EXERCISE INSTRUCTIONS –
**A)** Which circuit judges does the summary order list as present?
**B)** Please continue the United States v. Mitchell summary order from where it stops.

25-1421 United States v. Mitchell
UNITED STATES COURT OF APPEALS FOR THE SECOND CIRCUIT
SUMMARY ORDER
RULINGS BY SUMMARY ORDER DO NOT HAVE PRECEDENTIAL EFFECT. CITATION TO A SUMMARY ORDER FILED ON OR AFTER JANUARY 1, 2007, IS PERMITTED AND IS GOVERNED BY FEDERAL RULE OF APPELLATE PROCEDURE 32.1 AND THIS COURT’S LOCAL RULE 32.1.1. WHEN CITING A SUMMARY ORDER IN A DOCUMENT FILED WITH THIS COURT, A PARTY MUST CITE EITHER THE FEDERAL APPENDIX OR AN ELECTRONIC DATABASE (WITH THE NOTATION “SUMMARY ORDER”). A PARTY CITING TO A SUMMARY ORDER MUST SERVE A COPY OF IT ON ANY PARTY NOT REPRESENTED BY COUNSEL.
At a stated term of the United States Court of Appeals for the Second Circuit, held at the Thurgood Marshall United States Courthouse, 40 Foley Square, in the City of New York, on the 22nd day of April, two thousand twenty-six.
PRESENT: ROBERT D. SACK, DENNY CHIN, RICHARD J. SULLIVAN, Circuit Judges. _____________________________________
UNITED STATES OF AMERICA,
Appellee,
v. No. 25-1421
JOSEPH MITCHELL,
Defendant-Appellant. _____________________________________ For Appellee: JOSHUA ROTHENBERG, Assistant United States Attorney, for John A. Sarcone III, Acting United States Attorney for the Northern District of New York, Syracuse, NY.

SUPPLIED MATERIAL –
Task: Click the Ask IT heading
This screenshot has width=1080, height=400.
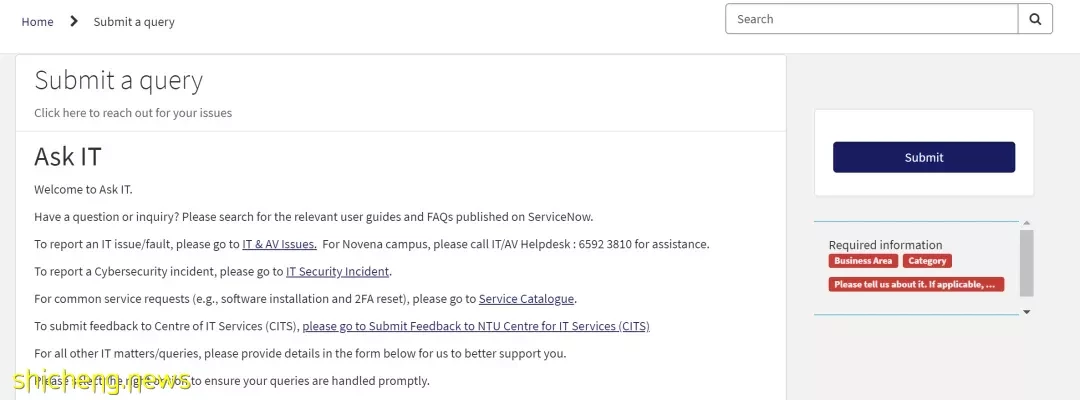Action: pos(68,156)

RESPONSES BY TASK –
**A)** Robert D. Sack, Denny Chin, and Richard J. Sullivan.

**B)**
For Defendant-Appellant: RANDALL D. UNGER, Kew Gardens, NY.
Appeal from a judgment of the United States District Court for the Northern
District of New York (Mae A. D’Agostino, Judge).
UPON DUE CONSIDERATION, IT IS HEREBY ORDERED,
ADJUDGED, AND DECREED that the appeal from the May 20, 2025 judgment
of the district court is DISMISSED.
Joseph Mitchell appeals from his judgment of conviction after a guilty plea
to one count of conspiracy to distribute and possess with intent to distribute
methamphetamine in violation of 21 U.S.C. §§ 846, 841(a)(1), 841(b)(1)(A), and one
count of possessing firearms as a prohibited person in violation of 18 U.S.C.
§§ 922(g)(1) and 924(a)(8), for which he received a sentence of 135 months’
imprisonment, followed by five years’ supervised release. Mitchell argues that
(i) his conviction under section 922(g)(1) should be vacated because “the felon[-
]in[-]possession statute violates the Second Amendment,” and (ii) his within-
Guidelines sentence of 135 months’ imprisonment is substantively unreasonable.
Mitchell Br. at 17, 18–21. The government contends that Mitchell waived these
2 arguments pursuant to the terms of the parties’ plea agreement. We assume the
parties’ familiarity with the underlying facts, procedural history, and issues on
appeal, to which we refer only as needed to explain our decision.
“We review plea agreements, including waivers of the right to appeal, de
novo and in accordance with general principles of the law of contract.” United
States v. Green, 897 F.3d 443, 447 (2d Cir. 2018). And while “we construe”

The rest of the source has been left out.